City cars are a dying breed, and that’s a shame – especially when they’re as accomplished as Hyundai’s i10. Why are they facing extinction? Consumers’ ever-hungry appetite for larger SUVs is one factor, which combined with car makers’ desire to focus on pricier and more profitable models for business survival, means many of these diminutive motors have already disappeared from many brands’ showrooms. For now, at least, the i10 continues, and a good thing, too, as it’s one of the best all-round city car packages available.
Tiny cars are inherently engaging to drive because their lightness and small footprint generally equates to fine handling. Despite its tall, sober-suited appearance, the Hyundai is an amusingly pleasant steer, especially when maintaining momentum through a series of sweeping B-road bends.
This Premium specification model rides on 16-inch alloy wheels, which when combined with fairly shallow tyre sidewalls, tends to result in poorly surfaced roads transmitting their imperfections through the whole of the i10’s body. Incidentally, they also conspire to produce a lot of noise – more sound-deadening in the wheel arches would dampen that down.
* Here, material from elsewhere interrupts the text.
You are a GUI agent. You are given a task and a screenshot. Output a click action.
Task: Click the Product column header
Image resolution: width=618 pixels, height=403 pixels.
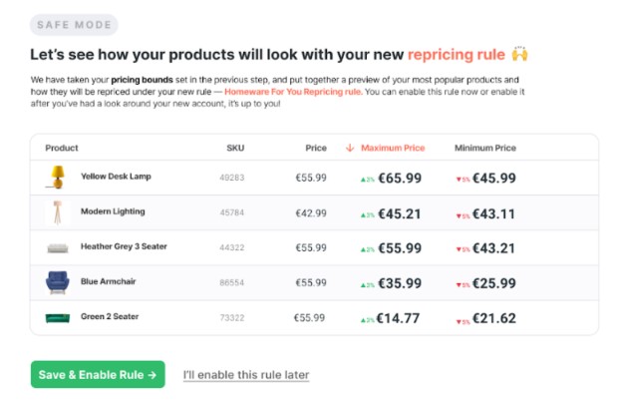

Adding delight to the i10 package is the sprightly 1.2-litre engine. It’s not turbocharged, which means you have to use the gearbox effectively to make the best progress – and what a slick, fun to use transmission it is. It has a relatively short to and fro action, plus it’s smooth in operation, and manages to embarrass more expensive manual-transmission cars in the process. Ironically, the gearbox is also the source of the biggest gripe with the i10 – specifically when you’re trying to find reverse. There’s no physical gate you have to negotiate the gear lever around to select reverse, instead you simply pull it back to where a sixth forward ratio might otherwise be. Fine in theory, but in practice there’s a recalcitrance that becomes annoying. Successfully engaging reverse often requires a couple of goes before it will slot in neatly.
Driving with such vigour naturally has a knock-on effect on fuel efficiency, but even when driven harder than usual it’s tricky to get the Hyundai to average below 40mpg. With more consideration on the throttle and a sedate pace, it will happily tootle along at 45mpg, eking out a smidgen over 400 miles from a tank of unleaded.
Premium specification is in the upper half of the i10’s trim levels, and although the specification is generous, it’s inevitable that there’s evidence of cost-cutting here and there. Yes, you’ll find heated front seats and steering wheel, but the material they’re swathed in feels cheap to the touch. It’s a similar story with the multimedia touchscreen with Apple CarPlay that is part of a £1,000 tech pack option; it’s good to have, but the screen resolution looks like it is from 2012.
While well-assembled, the interior is very plasticky, with little to lift the ambience save for some hexagonal relief of some surfaces and flashes of white, but they’re not enough to lift the cabin and give it some much-needed pizazz. Despite the darkness’s best effort to make it feel claustrophobic, it’s actually impressively roomy, easily accommodating two six-footers in the back, behind front seat occupants of similar stature. Plus, there’s the bonus of rear windows that wind down electrically, rather than pop out, like some rivals.
There’s plenty to commend the i10 on, as a thoroughly competent all-rounder in the city car segment, but it’s missing one key ingredient for me: a sense of fun. It’s all just a little bit too sensible, whereas surprise and delight needn’t be too costly. Come on, Hyundai, sprinkle a little Ioniq 5 fairy dust further down the range.